UPDATE 1/3/25: The Biden Interior Dept., in a letter released yesterday, sided with the tribe over its claim to territorial jurisdiction over Westwoods.

https://www.27east.com/southampton-press/lawsuit-claims-shinnecock-sovereignty-does-not-extend-to-hampton-bays-land-but-tribal-official-says-claims-are-misguided-2325120/ (paywall)

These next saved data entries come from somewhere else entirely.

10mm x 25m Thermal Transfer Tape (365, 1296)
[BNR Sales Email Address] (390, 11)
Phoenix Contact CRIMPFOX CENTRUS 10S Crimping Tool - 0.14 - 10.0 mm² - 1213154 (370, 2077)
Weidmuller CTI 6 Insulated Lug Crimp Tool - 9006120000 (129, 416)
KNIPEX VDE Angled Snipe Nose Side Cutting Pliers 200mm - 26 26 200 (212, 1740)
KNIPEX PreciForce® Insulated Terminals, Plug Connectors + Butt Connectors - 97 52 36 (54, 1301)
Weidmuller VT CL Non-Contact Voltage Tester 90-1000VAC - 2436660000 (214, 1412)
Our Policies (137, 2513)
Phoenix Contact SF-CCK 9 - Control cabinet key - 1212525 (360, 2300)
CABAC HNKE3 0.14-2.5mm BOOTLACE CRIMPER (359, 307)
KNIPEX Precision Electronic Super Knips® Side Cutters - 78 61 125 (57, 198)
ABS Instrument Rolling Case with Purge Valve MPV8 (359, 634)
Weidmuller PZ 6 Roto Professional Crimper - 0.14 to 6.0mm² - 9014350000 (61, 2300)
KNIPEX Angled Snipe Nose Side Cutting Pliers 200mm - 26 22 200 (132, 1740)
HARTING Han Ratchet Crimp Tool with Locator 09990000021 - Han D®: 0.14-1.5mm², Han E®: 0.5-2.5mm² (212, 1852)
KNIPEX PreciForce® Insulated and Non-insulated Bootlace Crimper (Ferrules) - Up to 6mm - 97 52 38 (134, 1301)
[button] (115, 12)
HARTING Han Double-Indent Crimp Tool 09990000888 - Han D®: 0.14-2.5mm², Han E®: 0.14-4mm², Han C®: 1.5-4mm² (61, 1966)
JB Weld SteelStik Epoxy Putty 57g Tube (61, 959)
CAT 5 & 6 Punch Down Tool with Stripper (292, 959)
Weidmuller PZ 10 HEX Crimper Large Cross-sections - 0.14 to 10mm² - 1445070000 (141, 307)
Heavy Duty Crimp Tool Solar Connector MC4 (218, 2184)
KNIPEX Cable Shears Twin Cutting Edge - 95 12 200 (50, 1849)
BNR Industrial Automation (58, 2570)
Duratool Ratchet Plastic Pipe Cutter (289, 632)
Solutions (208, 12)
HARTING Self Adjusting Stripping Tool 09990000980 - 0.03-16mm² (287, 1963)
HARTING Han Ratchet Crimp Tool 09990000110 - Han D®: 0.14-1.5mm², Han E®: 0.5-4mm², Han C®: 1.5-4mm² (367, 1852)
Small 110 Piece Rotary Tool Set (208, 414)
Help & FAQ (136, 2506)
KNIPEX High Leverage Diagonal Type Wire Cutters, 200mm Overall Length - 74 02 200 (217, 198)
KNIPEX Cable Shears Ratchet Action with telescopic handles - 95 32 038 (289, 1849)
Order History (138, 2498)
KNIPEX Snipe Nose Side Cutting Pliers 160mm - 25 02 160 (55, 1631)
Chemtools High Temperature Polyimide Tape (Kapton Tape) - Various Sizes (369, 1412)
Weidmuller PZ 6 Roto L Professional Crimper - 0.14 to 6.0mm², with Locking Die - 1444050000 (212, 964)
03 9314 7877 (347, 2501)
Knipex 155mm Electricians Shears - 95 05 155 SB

No, You Can’t Have a Free, Long Lease on a Dining Shed

I have to disagree somewhat with my libertarian friends at Reason who argue in the piece below that New York City is stifling a “creative, organic” outgrowth of the food-and-drinks business by shutting down the pandemic-era street sheds. I do so for the same reasons I have veered away from a number of laissez-faire positions: Just too many impolite or arrogant people abuse the public unless held in check. In this case, the offense was a form of squatting: Restaurants and bars were given “emergency” leeway, after Covid had largely emptied many streets, to expand outward in what was 1) initially considered a safer dining space and 2) soon became additional floor space to recoup lost business from the lockdown days. Then guess what? They never wanted to leave the sidewalk or curb areas, even as most of New York returned to full throttle. However, there were complaints of rats and late noise, plus the obstruction. In the winters, some spots had few outdoor customers but it was a hassle to dismantle and reassemble the structures so for months they just collected dirt, debris and the occasional substance abuser. After a long political stall, the city finally made the sheds come down last month, to be replaced next spring only in approved areas and formats (with fees, of course). Reason’s authors are right that the bureaucracy will limit their comeback, and stretches of the city will be lessened. But that’s the thing with people who make their private pleasures or profit a matter of the commons: Some add to others’ enjoyment and some detract, and we only have one rule book to enforce decorum. Most displays or displacements are tolerable for awhile–live and let live–but then you have the chronic or obnoxious cheat. This is why we cannot enjoy the sweet liberty of natural order in many walks of modern life, especially when people are crowded together. Too many of them don’t behave decently anymore, if they ever did. My older but still libertarian self has less time for that.

https://reason.com/2024/12/14/the-death-and-life-of-new-york-outdoor-dining/

Inflation’s Message From and To Trump

So much can and will be said, but one helpful message to be drawn from this election is that politicians and policymakers should be deathly afraid of ever loosing the inflation beast again. Memories and aftereffects of the price rises of 2021-2023 fed into the economy being an overriding reason for ousting Democrats from the White House. This should be particularly useful in restraining Donald Trump and whoever he might appoint to the Federal Reserve from pursuing a monetary out from the looming fiscal squeeze that he has yet to address. If anything, Trump has ruled out significant steps to contain the budget deficit and national debt, promising only some Elon Musk magic along, of course, with tariffs and deportations that would elevate costs. If Democrats win the House majority, he will not gain social spending cuts even if appoints officials who will seek them. But there will be no free lunch from debasing the dollar and inviting another round of inflation, either.